The "people in times before the enlightenment just attributed everything to spirits because they didn't understand things" argument is tired and boring. Just because you're not convinced doesn't mean that it's not true, modern man.
That isn't my assertion. I actually think people in the past probably did not seriously subscribe to so-called supernatural explanations most of the time in their daily lives. Why I am saying is that its quite reasonable to take a bunch of incoherent, often contradictory and vague, accounts of spiritual experiences as not having much epistemological weight.
Then we disagree about the basic assumption. I do think that people throughout history have attributed many different things to the influence of spiritual entities. I’m just saying that It just was not a catch-all for unexplained circumstances. They may seem contradictory and vague to someone who denies the existence of spirits, but if you have the proper understanding of spirits as vast cosmic entities with minds far outside ours, that aren’t bound to the same physical and temporal rules as us, then people’s experiences make a lot of sense.
Seems implausible to me.
Okay, you have proposed a theory about a phenomenon that has some causal influence on the world -- ie, that there are spirits which can communicate with people and presumably alter their behavior in some way.

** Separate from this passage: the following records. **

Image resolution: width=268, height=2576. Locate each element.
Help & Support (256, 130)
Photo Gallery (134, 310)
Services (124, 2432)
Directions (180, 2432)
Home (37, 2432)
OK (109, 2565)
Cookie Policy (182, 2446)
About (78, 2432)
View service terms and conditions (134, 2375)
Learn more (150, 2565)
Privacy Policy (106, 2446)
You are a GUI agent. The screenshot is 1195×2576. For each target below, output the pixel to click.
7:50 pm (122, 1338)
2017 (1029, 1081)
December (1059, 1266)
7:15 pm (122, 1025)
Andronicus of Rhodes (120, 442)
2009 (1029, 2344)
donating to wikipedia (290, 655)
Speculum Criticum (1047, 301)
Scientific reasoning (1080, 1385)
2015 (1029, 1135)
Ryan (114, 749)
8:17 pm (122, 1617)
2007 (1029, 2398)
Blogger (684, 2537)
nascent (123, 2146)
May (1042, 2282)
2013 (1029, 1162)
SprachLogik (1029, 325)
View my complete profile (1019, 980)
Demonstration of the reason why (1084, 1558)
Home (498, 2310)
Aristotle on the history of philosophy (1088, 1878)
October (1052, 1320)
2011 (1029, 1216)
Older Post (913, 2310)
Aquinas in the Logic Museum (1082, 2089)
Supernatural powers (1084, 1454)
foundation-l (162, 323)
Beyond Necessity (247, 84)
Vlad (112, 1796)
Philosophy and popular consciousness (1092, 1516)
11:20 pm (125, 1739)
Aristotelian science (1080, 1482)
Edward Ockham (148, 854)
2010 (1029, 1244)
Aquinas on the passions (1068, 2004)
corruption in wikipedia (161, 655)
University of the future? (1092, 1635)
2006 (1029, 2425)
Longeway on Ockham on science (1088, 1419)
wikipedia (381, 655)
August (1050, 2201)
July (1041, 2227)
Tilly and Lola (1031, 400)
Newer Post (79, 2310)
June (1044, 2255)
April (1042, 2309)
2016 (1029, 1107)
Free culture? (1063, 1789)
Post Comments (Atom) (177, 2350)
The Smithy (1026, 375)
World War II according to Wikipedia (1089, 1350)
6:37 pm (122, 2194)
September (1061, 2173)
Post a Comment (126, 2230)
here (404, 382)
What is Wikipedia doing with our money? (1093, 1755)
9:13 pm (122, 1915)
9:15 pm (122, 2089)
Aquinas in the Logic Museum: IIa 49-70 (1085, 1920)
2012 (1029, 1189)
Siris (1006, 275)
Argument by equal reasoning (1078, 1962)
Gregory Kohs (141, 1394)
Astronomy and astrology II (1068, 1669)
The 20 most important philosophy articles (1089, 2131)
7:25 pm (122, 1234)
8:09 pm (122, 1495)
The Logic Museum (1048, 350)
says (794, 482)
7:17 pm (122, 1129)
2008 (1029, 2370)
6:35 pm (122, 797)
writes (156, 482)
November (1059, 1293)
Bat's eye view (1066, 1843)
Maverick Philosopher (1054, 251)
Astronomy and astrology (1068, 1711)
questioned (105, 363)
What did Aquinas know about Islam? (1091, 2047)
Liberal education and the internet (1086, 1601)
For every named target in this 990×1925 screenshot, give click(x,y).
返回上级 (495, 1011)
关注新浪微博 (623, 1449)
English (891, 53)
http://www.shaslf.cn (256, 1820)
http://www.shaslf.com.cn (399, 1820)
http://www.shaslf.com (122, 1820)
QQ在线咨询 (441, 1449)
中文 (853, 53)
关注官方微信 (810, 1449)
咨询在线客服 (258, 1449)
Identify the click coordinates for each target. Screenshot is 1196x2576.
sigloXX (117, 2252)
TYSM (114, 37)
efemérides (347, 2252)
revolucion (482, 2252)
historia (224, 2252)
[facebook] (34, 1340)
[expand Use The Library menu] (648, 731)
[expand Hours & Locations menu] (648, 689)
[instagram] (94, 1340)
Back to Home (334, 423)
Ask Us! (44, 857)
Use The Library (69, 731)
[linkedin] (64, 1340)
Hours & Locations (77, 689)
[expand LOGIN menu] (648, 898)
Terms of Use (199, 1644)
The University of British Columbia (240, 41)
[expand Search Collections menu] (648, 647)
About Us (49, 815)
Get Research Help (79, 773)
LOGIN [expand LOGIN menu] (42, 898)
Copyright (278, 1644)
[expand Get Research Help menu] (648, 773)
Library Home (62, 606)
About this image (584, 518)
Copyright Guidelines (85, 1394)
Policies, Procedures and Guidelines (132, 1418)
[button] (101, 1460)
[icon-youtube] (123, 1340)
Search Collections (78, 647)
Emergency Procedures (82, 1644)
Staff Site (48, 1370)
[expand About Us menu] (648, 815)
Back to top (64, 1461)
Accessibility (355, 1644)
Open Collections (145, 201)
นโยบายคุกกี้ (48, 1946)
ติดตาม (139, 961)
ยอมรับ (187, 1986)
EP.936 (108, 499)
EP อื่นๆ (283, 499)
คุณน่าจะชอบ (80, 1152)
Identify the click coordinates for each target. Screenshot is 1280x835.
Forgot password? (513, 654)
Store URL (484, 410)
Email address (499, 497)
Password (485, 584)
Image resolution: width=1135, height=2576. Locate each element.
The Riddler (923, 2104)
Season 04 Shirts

How do you propose to experimentally verify and measure such spirits? How can we distinguish between a world in which they exist as you imagine them and a world in which they don't? How can we distinguish between a world in which they exist as you imagine them and a world in which a completely _different set of spirits following different rules, also exists. What about Djinn? Santa Claus? Demons? Fairies?
We can experimentally verify spirits by communicating with them. Many such cases.
Now, do you mean measure them using our physical devices that we currently have? No, we can't do that. They are "minds beyond ours" as OP suggests, just not in the way that OP assumes.
Djinn: Demons. Santa Claus: Saint (i.e. soul of a righteous human). Demons: Demons. Fairies (real, not fairy-tale): Demons. Most spirits that you're going to run across as presenting themselves involuntarily to people are demons because demons are the ones who cause mischief. Angels don't draw attention to themselves.
I don't know, it seems reasonable to conclude that the experiments you describe point strongly to an endogenous rather than exogenous source of these experiences, especially since people who have these kinds of experiences do not all agree on what they are or mean and the experiences are significantly influenced by cultural norms.
An electron is a bit like a demon in the sense that you can't see one directly and we only have indirect evidence that they exist. But anyone from any culture can do an oil drop experiment and get values which aren't culture bound, at least in the long run. People have been having mystical experiences forever and the world religions still have no agreement about what they mean.